Hello! Since being moved to JuliaEditorSupport a few weeks ago, v2 of JuliaFormatter has had a lot of updates and bug fixes (by my count, 47 issues have been closed by recent PRs – that is excluding old issues which no longer reproduce).

Now, there are still plenty of known bugs and almost certainly many more unknown ones. (I think it’s generally well known that JuliaFormatter v2 is quite buggy :slight_smile: ) However, it is at a stage where I’d like to start doing more serious CI testing on real-life, large-scale, codebases to catch more of these bugs.

If you have suggestions for large Julia repositories, particularly those with fairly diverse syntax, please let me know either on this GitHub issue or here. Thanks :slight_smile:

I’m also very happy to answer questions generally about JuliaFormatter, its status, and what’s in the works.

And finally, massive thanks to everyone who’s engaged in issues or PRs recently!

There’s a list of the largest packages (at least in 2021) at Code, docs, and tests: what's in the General registry?

if you want to look for crashes (rather than formatting bugs) you could use PackageAnalyzer to sweep over packages, something like:

using JuliaFormatter, PackageAnalyzer

pkgs = find_packages()
root = mktempdir() # place to download code too
for pkg in pkgs
    path, success, = PackageAnalyzer.obtain_code(pkg; root)
    if success
         try
             format(path; overwrite=false)
         catch e
             @info "Got a crash! $e at $path for package $(pkg.name) v$(pkg.version)"
          end
     end
end

Ah, that is perfect, thank you! I had plans to doing something similar, but with a (probably rather inefficient) hand-written script to trawl the General registry and git clone everything myself :smile: .

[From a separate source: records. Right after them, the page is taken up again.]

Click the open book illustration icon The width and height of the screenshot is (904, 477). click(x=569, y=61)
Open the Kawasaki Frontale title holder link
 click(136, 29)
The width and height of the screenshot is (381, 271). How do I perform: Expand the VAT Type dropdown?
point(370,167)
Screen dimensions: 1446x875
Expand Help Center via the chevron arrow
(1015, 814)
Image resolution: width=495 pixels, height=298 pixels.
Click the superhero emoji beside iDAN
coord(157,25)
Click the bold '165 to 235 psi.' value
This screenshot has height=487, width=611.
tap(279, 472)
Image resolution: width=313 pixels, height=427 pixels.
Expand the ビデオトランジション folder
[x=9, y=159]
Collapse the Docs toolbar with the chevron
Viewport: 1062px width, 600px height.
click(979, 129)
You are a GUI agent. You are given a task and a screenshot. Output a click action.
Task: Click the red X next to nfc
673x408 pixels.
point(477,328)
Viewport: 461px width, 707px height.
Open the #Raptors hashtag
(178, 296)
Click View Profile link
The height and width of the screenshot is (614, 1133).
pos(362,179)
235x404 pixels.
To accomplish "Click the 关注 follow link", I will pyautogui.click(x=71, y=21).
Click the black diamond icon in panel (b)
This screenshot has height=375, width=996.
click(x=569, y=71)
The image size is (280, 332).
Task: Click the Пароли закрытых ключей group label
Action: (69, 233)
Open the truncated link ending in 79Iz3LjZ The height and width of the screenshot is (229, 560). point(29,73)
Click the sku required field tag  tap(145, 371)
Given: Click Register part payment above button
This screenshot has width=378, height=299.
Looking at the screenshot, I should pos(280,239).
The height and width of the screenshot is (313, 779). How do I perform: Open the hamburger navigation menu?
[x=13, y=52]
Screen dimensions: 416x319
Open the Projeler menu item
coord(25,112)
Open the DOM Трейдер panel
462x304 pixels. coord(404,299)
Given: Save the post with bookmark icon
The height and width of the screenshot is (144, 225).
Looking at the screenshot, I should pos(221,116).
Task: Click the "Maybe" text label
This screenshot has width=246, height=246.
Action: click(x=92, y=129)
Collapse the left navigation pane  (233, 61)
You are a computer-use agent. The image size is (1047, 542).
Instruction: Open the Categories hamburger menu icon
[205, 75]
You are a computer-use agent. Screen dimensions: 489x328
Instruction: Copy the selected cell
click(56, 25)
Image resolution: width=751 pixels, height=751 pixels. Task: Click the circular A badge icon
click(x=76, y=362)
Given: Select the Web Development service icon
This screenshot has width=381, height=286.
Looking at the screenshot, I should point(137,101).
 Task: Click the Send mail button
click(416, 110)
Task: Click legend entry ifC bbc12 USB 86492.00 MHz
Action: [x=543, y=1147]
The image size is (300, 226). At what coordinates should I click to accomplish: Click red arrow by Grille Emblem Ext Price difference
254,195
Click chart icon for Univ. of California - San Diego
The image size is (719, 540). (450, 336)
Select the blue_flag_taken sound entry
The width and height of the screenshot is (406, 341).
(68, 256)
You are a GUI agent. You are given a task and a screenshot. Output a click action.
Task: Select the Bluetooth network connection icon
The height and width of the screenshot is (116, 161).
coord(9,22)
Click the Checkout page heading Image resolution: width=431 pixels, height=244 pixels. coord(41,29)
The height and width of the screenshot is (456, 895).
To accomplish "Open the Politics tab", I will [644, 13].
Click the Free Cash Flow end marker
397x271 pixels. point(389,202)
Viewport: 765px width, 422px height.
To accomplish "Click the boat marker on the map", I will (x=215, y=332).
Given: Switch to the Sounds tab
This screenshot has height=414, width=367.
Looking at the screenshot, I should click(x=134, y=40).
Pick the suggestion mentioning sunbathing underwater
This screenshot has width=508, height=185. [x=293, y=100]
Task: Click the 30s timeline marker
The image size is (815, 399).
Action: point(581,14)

Expect to clone more than 30 GB of repos (based on experience from 3 years ago, presumably nowadays it’ll be more)

For interest:

❯ du -sh .
 52G	.

❯ ls -1 | wc
   11924   11924  167094

(That was out of 12055 packages that find_packages() found, I didn’t look into what happened to the other 131.)

It’s probably mainly repositories that have been deleted or made private after they had been registered, we also found similar fractions of disappeared packages in our previous analysis.